▸ **SUPPLIED INFORMATION**:
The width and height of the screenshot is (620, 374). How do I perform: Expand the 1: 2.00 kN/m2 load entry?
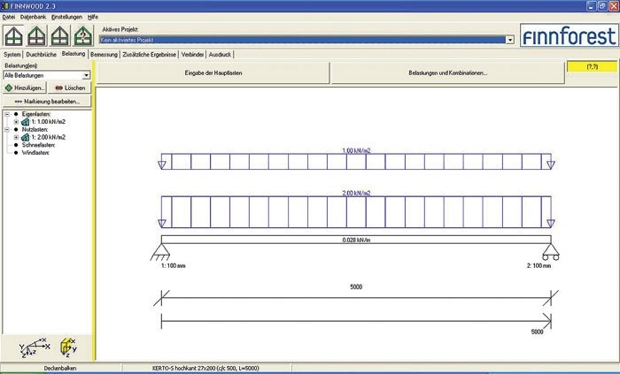coord(16,137)
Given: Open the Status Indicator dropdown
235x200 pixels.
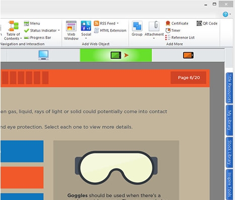Looking at the screenshot, I should pyautogui.click(x=59, y=31).
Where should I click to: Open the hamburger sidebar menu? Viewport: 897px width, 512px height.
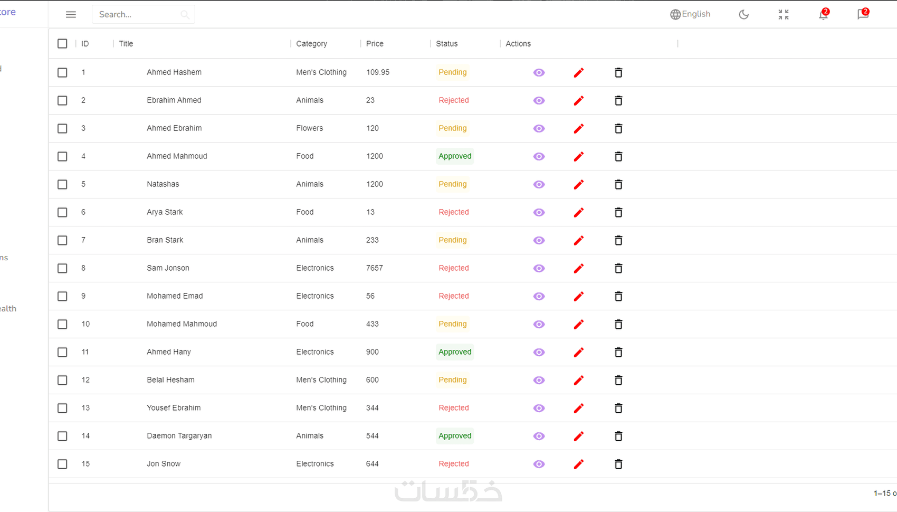71,15
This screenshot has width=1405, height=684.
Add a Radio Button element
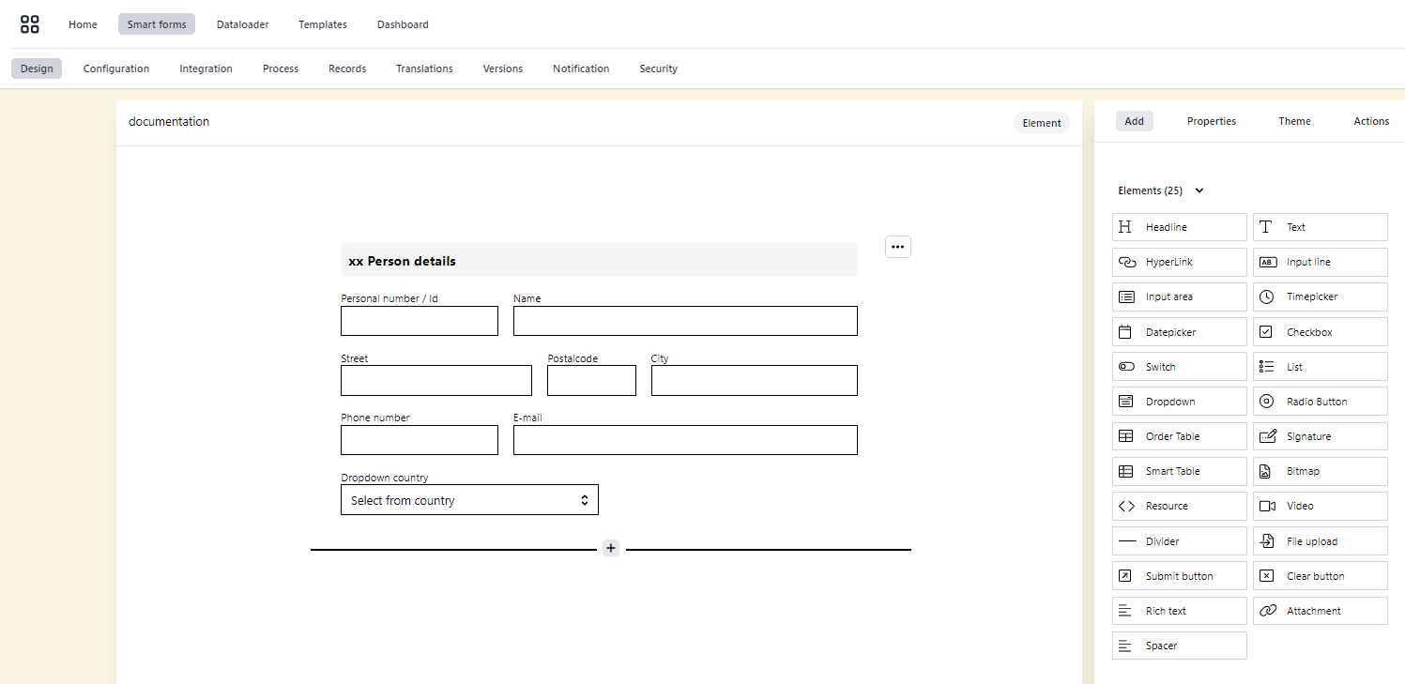tap(1320, 401)
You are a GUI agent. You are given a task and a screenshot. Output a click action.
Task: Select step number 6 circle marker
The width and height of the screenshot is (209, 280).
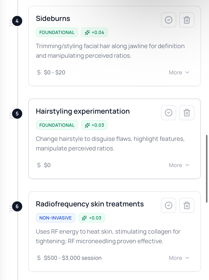[17, 206]
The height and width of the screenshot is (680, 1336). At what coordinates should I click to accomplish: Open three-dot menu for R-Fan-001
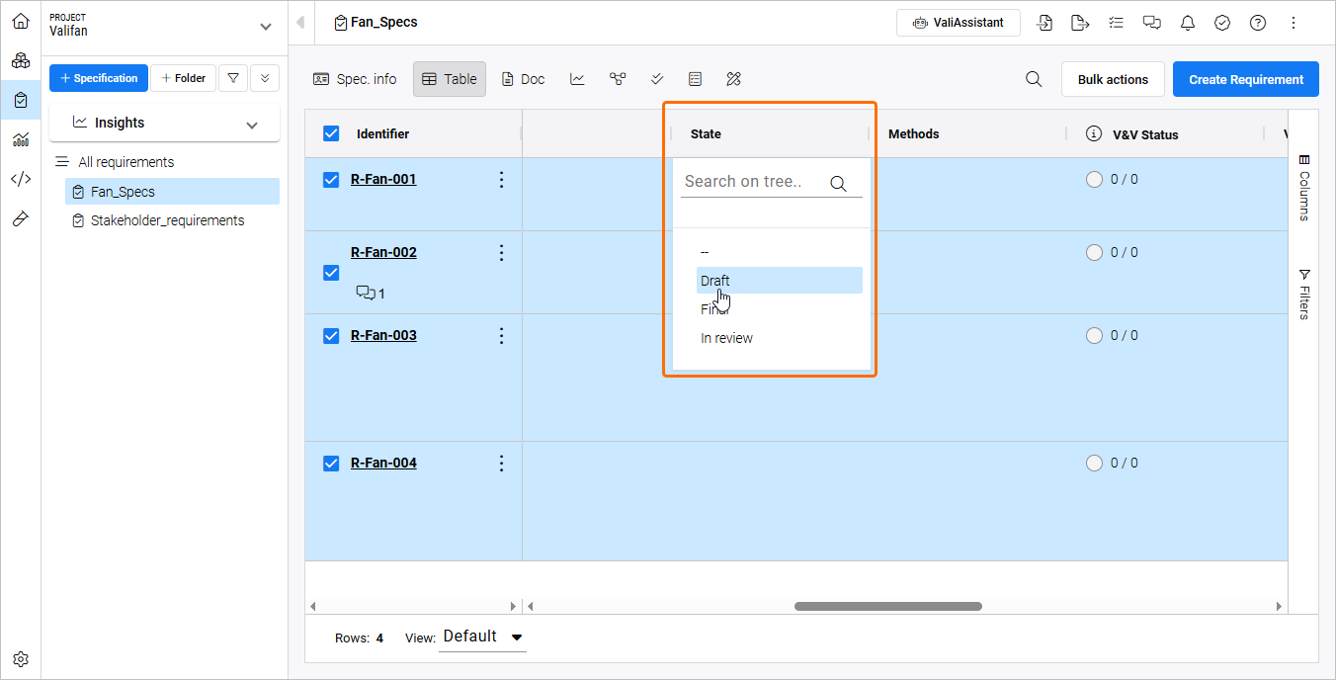coord(501,179)
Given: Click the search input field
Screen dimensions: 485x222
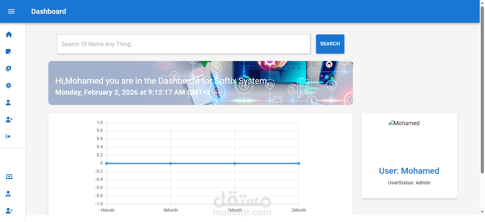Looking at the screenshot, I should pyautogui.click(x=184, y=44).
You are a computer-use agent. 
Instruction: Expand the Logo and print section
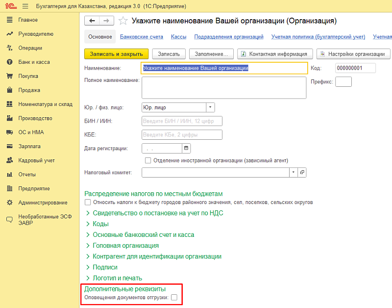point(117,278)
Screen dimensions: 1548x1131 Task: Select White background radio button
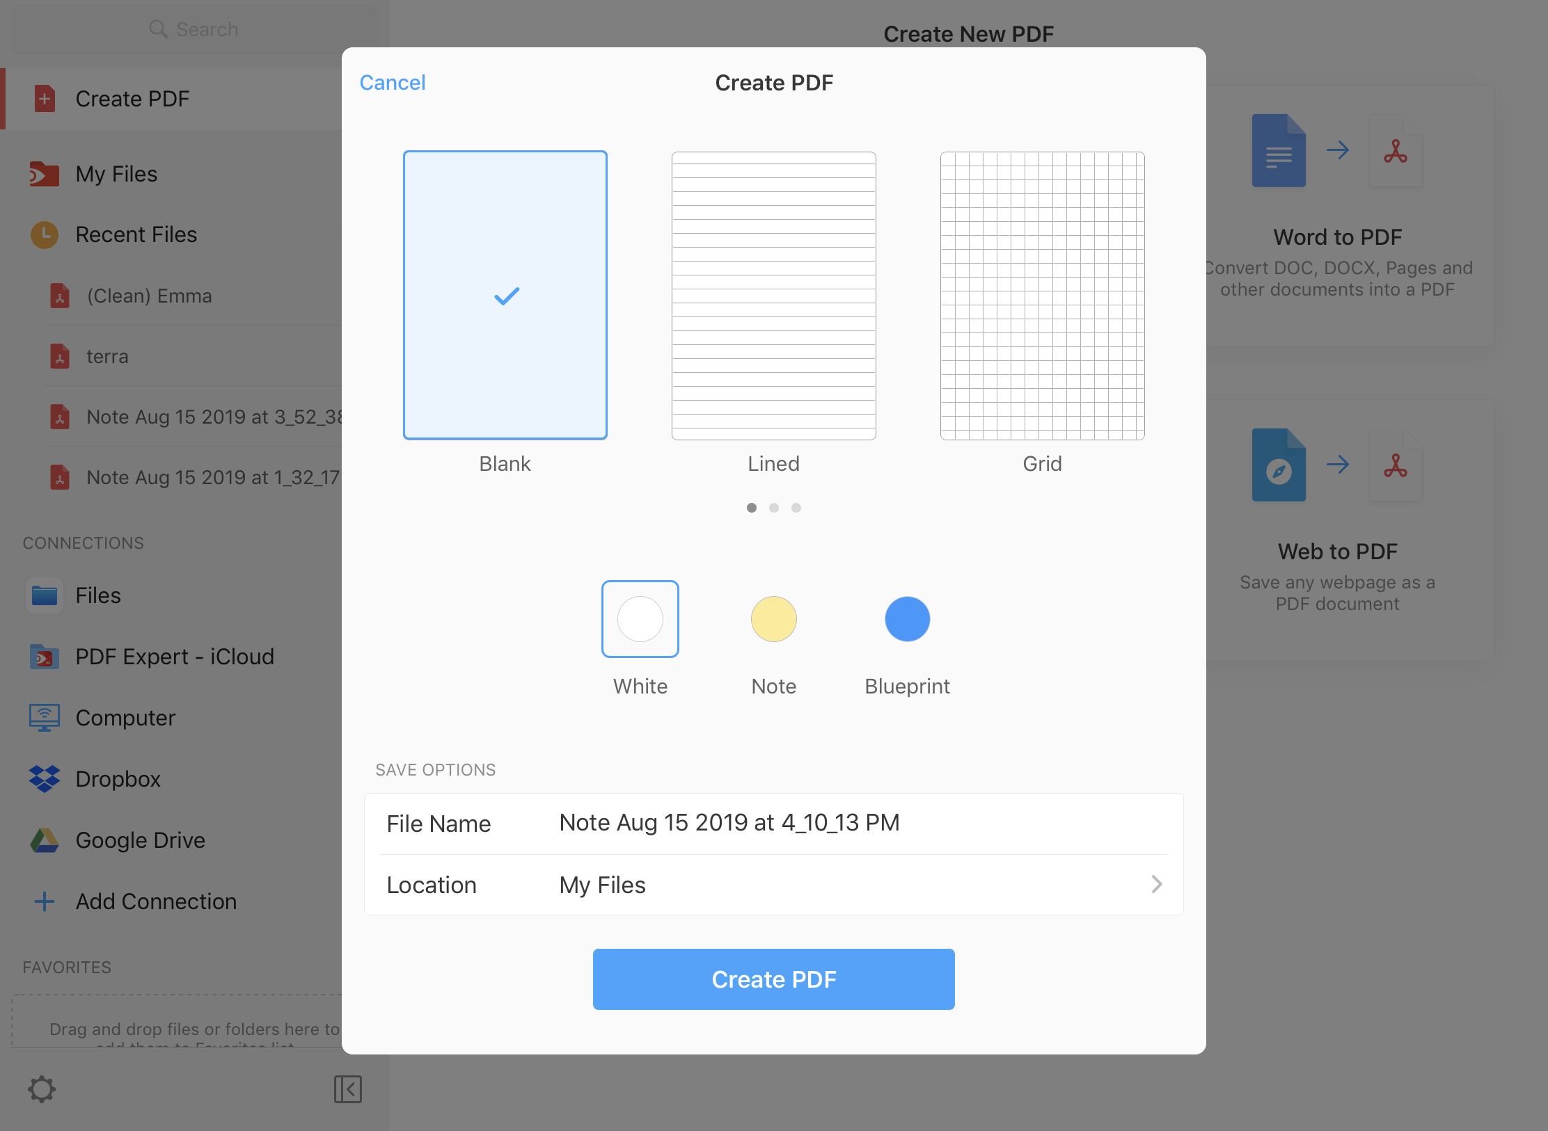tap(640, 618)
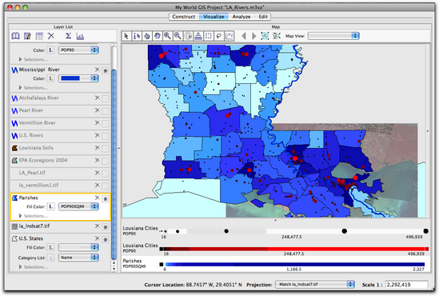Image resolution: width=439 pixels, height=296 pixels.
Task: Click legend button beside Parishes Fill Color
Action: (x=50, y=206)
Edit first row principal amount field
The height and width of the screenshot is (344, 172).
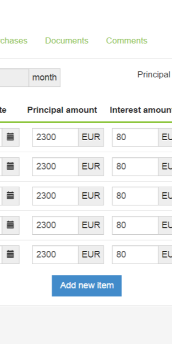pyautogui.click(x=55, y=138)
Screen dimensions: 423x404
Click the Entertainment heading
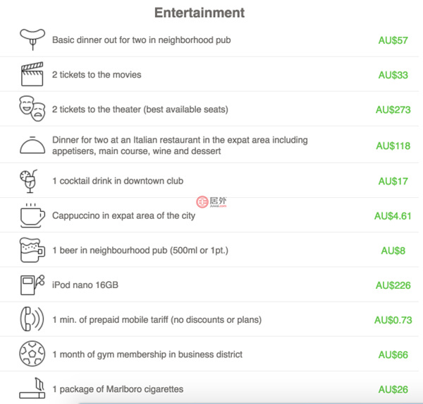tap(200, 13)
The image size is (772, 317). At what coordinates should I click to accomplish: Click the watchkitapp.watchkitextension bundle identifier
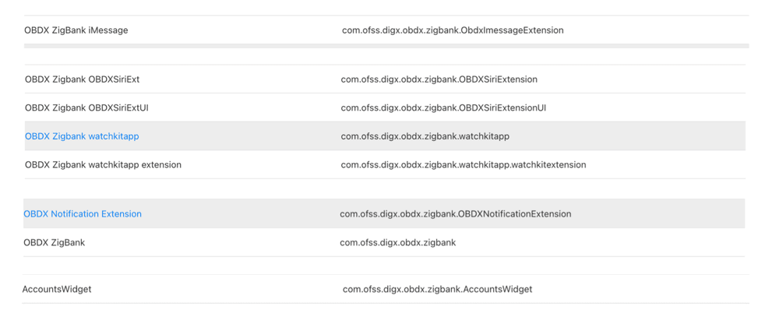click(463, 165)
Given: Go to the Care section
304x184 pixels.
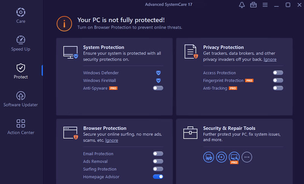Looking at the screenshot, I should pos(21,16).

▸ **PROBLEM STATEMENT**: Identify the lines of the data that contain the word "agent". Copy each of them.

▸ **WRITTEN SOLUTION**:
You are a GUI agent. You are given a task and a screenshot. Output a click action.
You are a computer-use agent. 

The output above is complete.